Angolo Lokky: proteggere la continuità operativa anche dopo un incidente cyber
Una strategia di cyber resilience non può prescindere da un’adeguata protezione assicurativa.
Anche adottando misure tecniche e organizzative efficaci, nessuna impresa può escludere completamente il rischio di subire un incidente informatico.
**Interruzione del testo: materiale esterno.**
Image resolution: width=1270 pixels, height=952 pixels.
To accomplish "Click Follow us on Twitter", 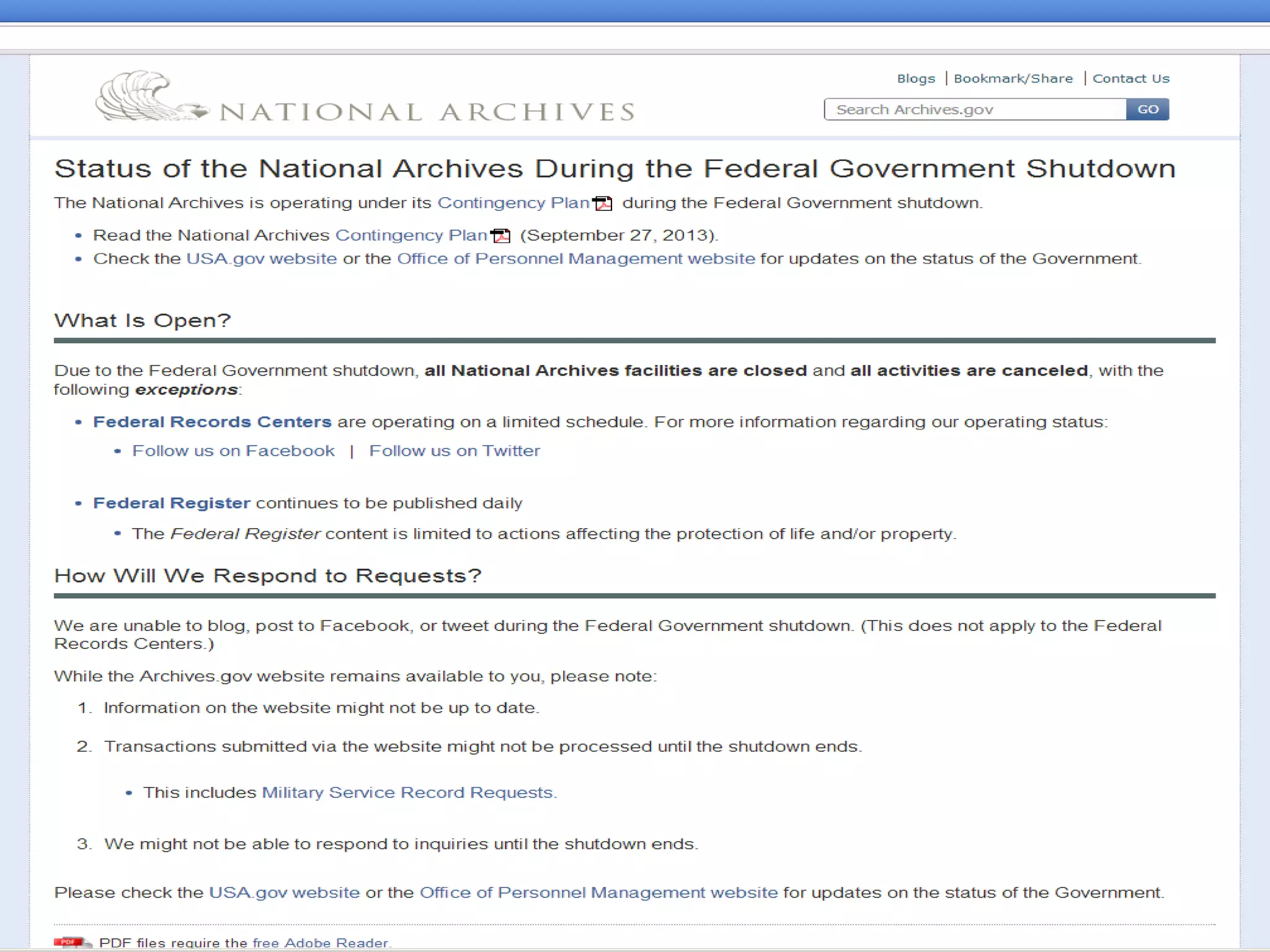I will coord(454,451).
Per questo motivo una copertura Cyber Risk può rappresentare un supporto concreto nella gestione delle conseguenze di un attacco, aiutando l’azienda ad affrontare le spese legate al ripristino dei sistemi, alla gestione dell’emergenza e agli eventuali danni provocati dalla violazione dei dati.
Ad essa si può affiancare la Tutela Legale, particolarmente utile nel caso in cui l’incidente generi contestazioni con clienti, fornitori o partner commerciali.
Affrontare il rischio cyber significa quindi combinare prevenzione, organizzazione e protezione, costruendo una strategia capace di sostenere l’impresa anche nei momenti più difficili.
Nel 2026 la domanda non è più se un’azienda possa essere colpita da un incidente informatico, ma quanto sia preparata ad affrontarlo.
La cyber resilience rappresenta un cambio di prospettiva importante: non sostituisce la cybersecurity, ma la rende più concreta e aderente alla realtà. Proteggere i sistemi rimane fondamentale, ma altrettanto importante è saper reagire, comunicare e ripristinare rapidamente le attività quando qualcosa non va come previsto.
Per le PMI questo significa investire non solo in tecnologia, ma anche in organizzazione, formazione e pianificazione. Perché la vera forza di un’impresa non si misura dall’assenza di problemi, ma dalla capacità di superarli senza compromettere la fiducia dei clienti e la continuità del proprio business.